The last two nights I’ve only gotten 4 and a half hours of sleep each. That is a long amount of time in comparison to most people that I’ve talked to. 2 or 3 hours is the norm. Last night my roommate got 30 minutes of sleep. I haven’t seen her yet today, so I don’t know how she’s doing.
As a result of collective sleep deprivation, everyone is down right loopy. My team teacher and I today got into a laughing fit about……. I don’t even remember. Something not at all funny.
In my last post I was having serious classroom management issues. So yesterday I just clearly outlined my expectations for behavior in the classroom. My kids always screw around in line, so I made them practice lining up during what was supposed to be my lesson on prefixes and suffixes. I told them we’d do it as long as it took. It took about 25 minutes. My teaching block is 40 minutes long. Combine that 25 minutes with a bathroom break and I’ve got 10 minutes of teaching time left. I realized there was no point in starting my lesson, so I just went through the rest of my expectations. When I am talking, you will be quiet. You will sit in active listening position. When I do the quiet coyote, you will all follow me in doing so. You will stop talking. You will be respectful. Going through that last part of the lecture ate up the rest of my 40 minutes.
My behavior management investment really paid off. Today, when I actually taught prefixes and suffixes, I barely had to ask for quiet. My best technique so far is just stopping in the middle of a sentence when I hear kids talking and waiting. When I do that, R holds up the quiet coyote. He loves the quiet coyote. The kids at least seemed mildly interested in what I had to say. We’ll see if they could fill out their worksheets.
Today we began math-literacy hour. We split the class into small groups based on their diagnostic scores, and each teacher works with one group. On Tuesdays and Thursdays we do math and the other days we do literacy. I am working with the second lowest group for math and the second highest group for literacy.

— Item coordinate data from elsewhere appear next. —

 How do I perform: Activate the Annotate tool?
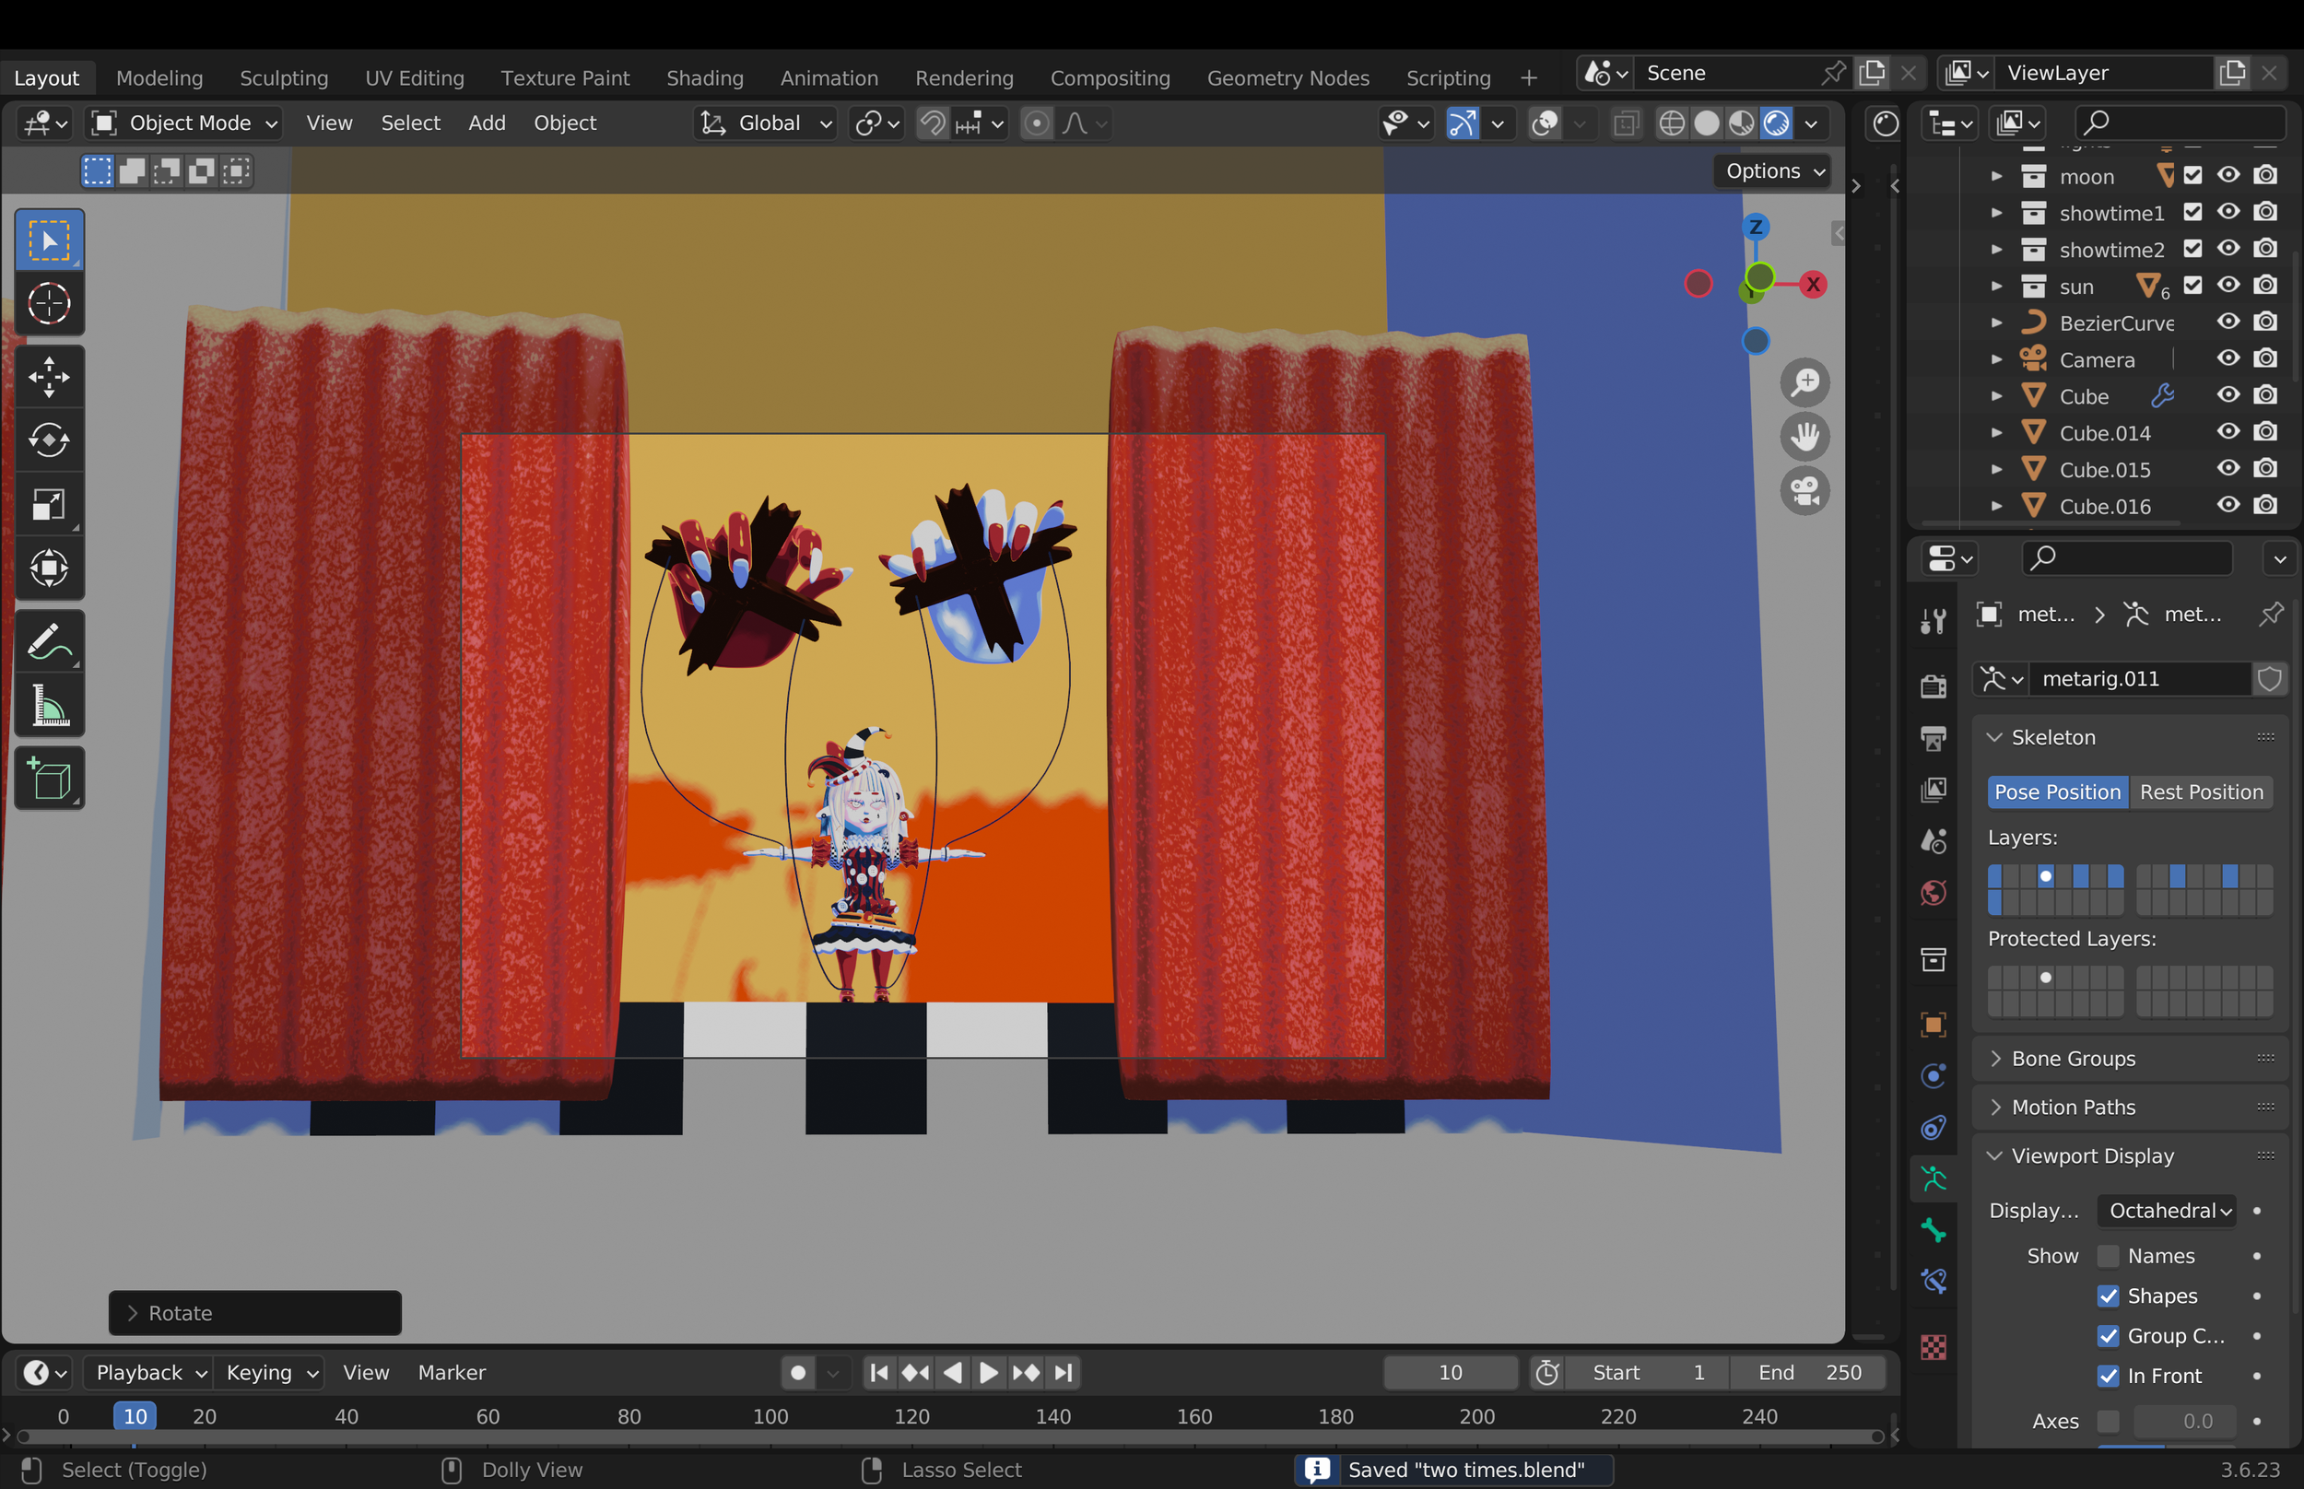[x=48, y=641]
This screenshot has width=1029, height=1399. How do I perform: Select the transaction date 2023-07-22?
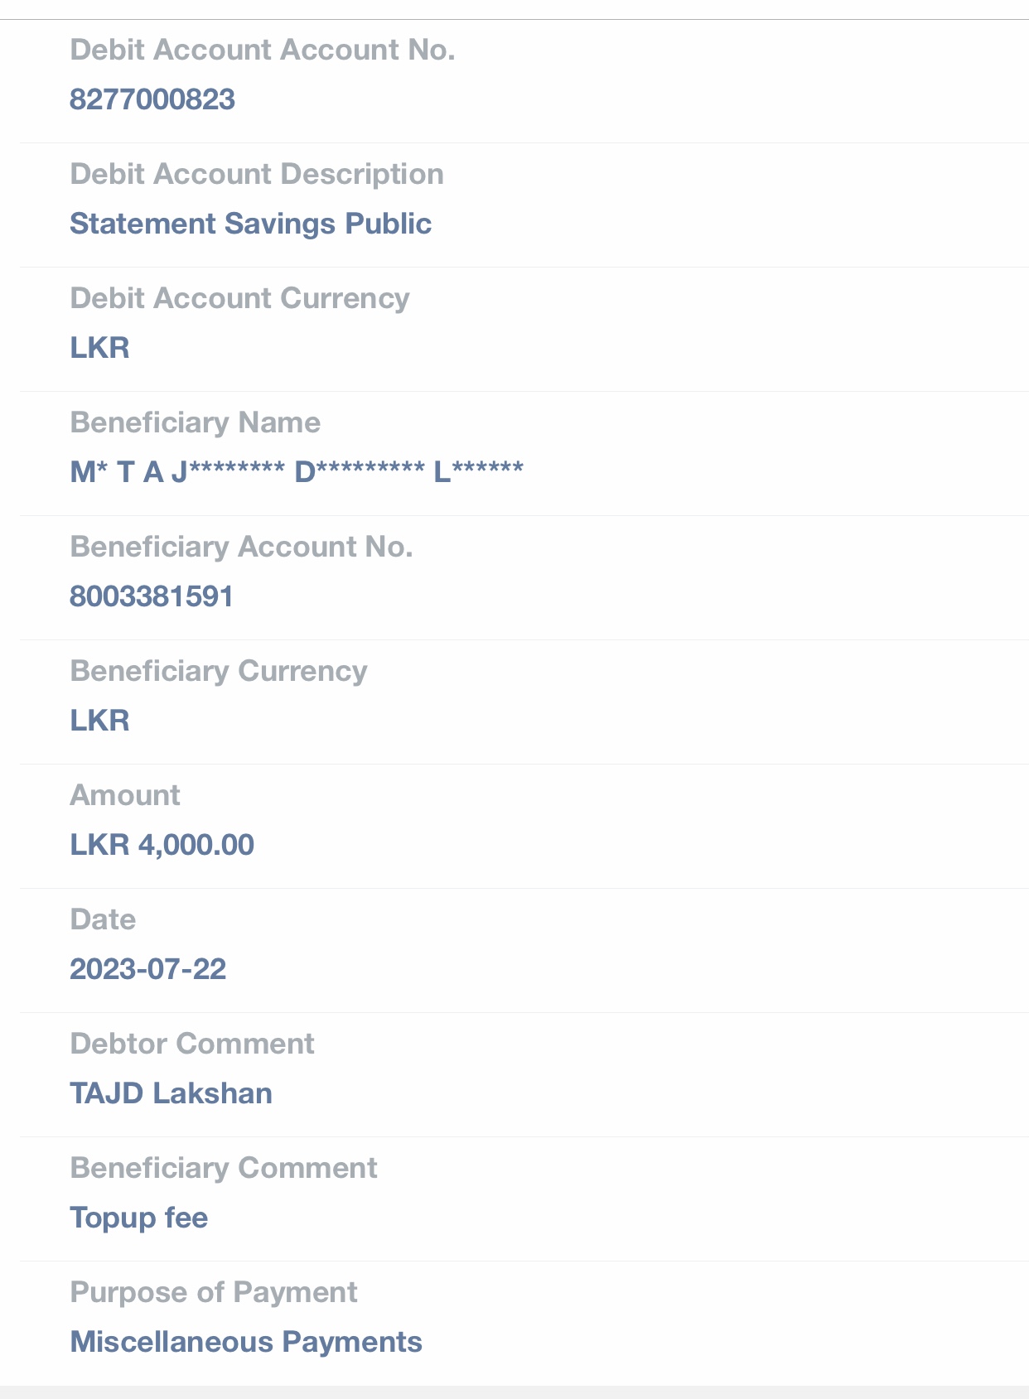point(147,969)
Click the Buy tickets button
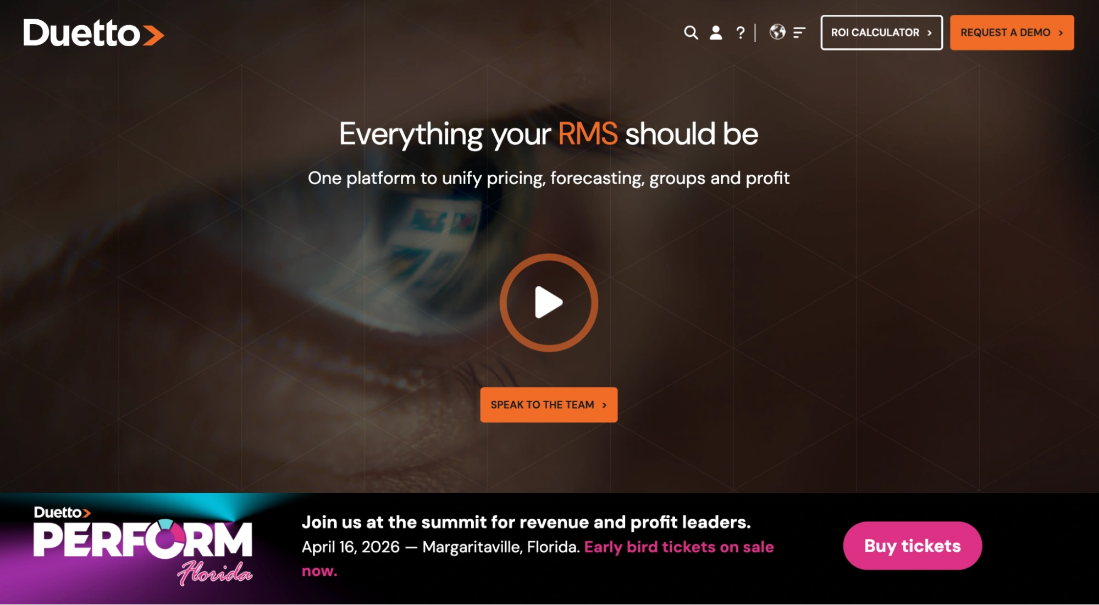The height and width of the screenshot is (605, 1099). (913, 546)

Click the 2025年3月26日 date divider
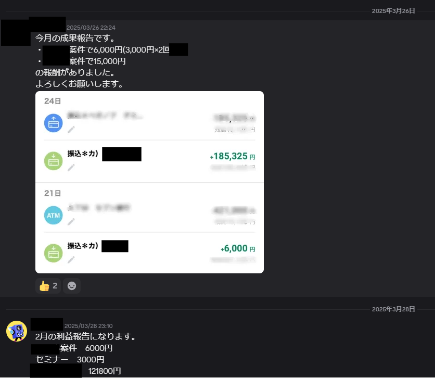click(393, 11)
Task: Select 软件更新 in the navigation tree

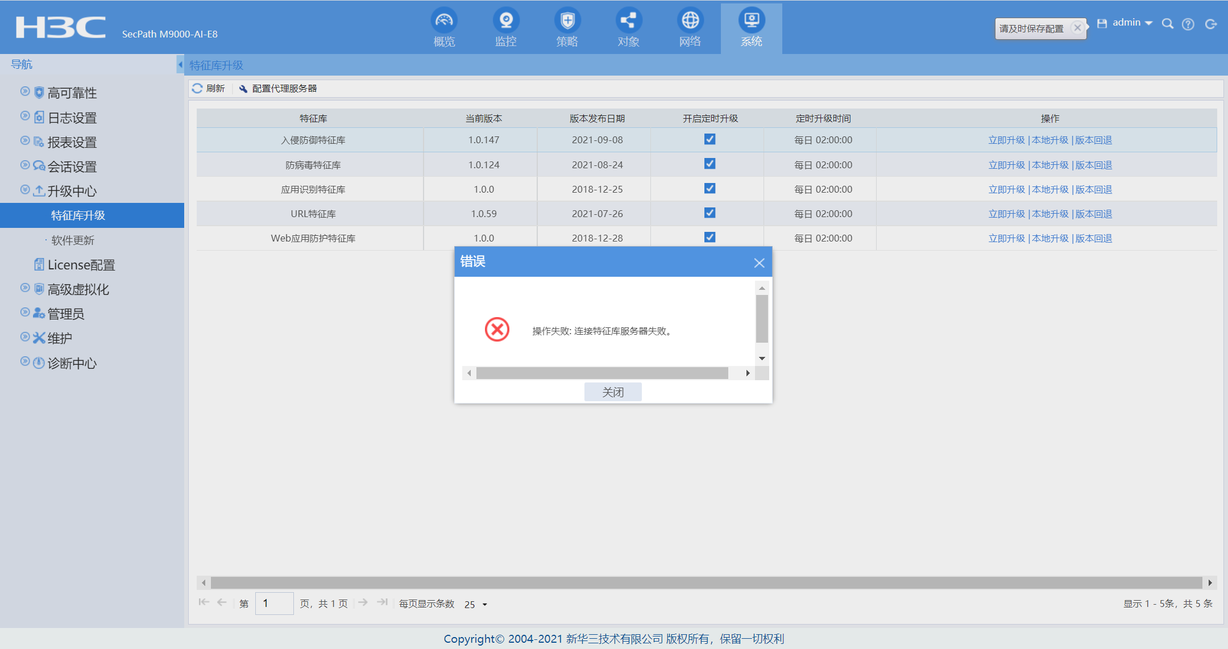Action: coord(73,240)
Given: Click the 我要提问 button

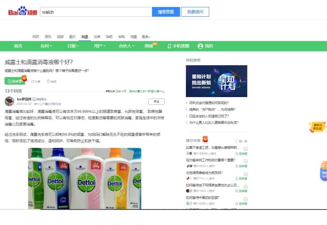Looking at the screenshot, I should (195, 12).
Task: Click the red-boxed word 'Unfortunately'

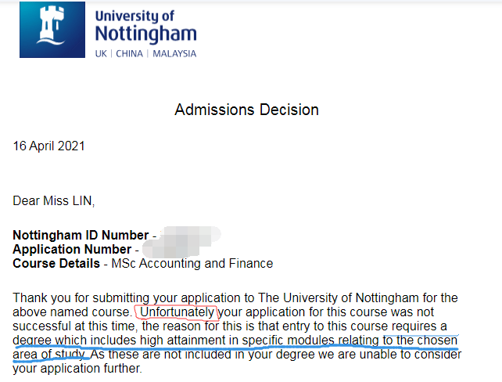Action: [x=177, y=312]
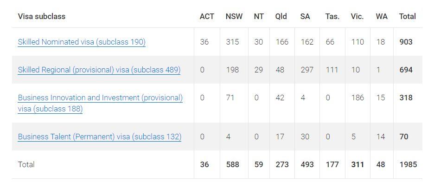The height and width of the screenshot is (189, 434).
Task: Click the Total row label
Action: tap(26, 164)
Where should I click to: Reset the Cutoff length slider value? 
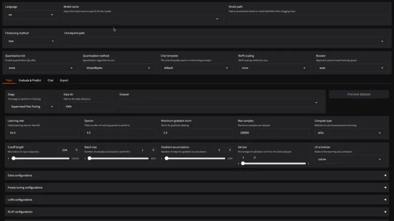tap(76, 150)
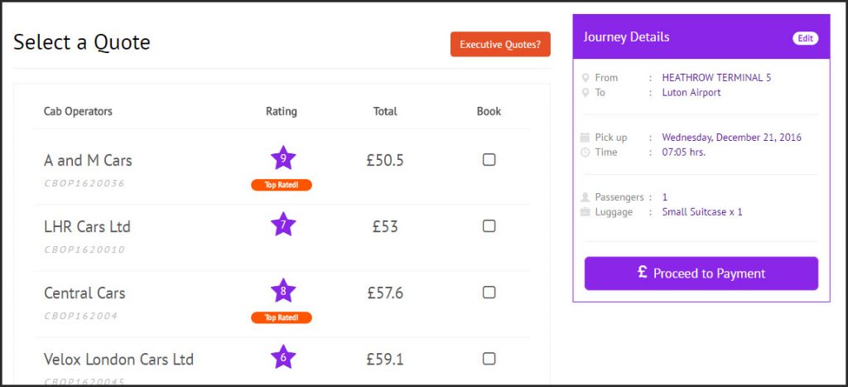848x387 pixels.
Task: Open the A and M Cars operator name
Action: [88, 160]
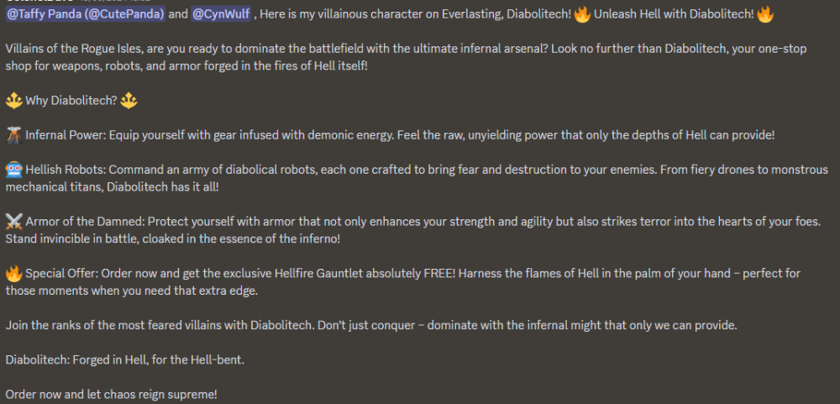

I looked at the diagnostic scores for my math group and saw that they were having trouble with using the inverse operation to check their answers. So, if I add, then I should subtract to check my answers. I based my math mini lesson around this. It took them a few minutes of me explaining it to finally get it, but when they did, boy did they get excited. I was giving them practice problems and they just ate it up. One of the boys said, “Miss Bennett, can we do a hundred problems?” Of course, I had not prepared a hundred problems. But I did tell them that if they wanted, I could go home and find some worksheets for them to take home tomorrow. They were jumping with excitement. “Yes! Yes! Give us worksheets!” A put it very well when she said, “give us more practice so we can learn more!”
Ah, yes. That was a gratifying moment.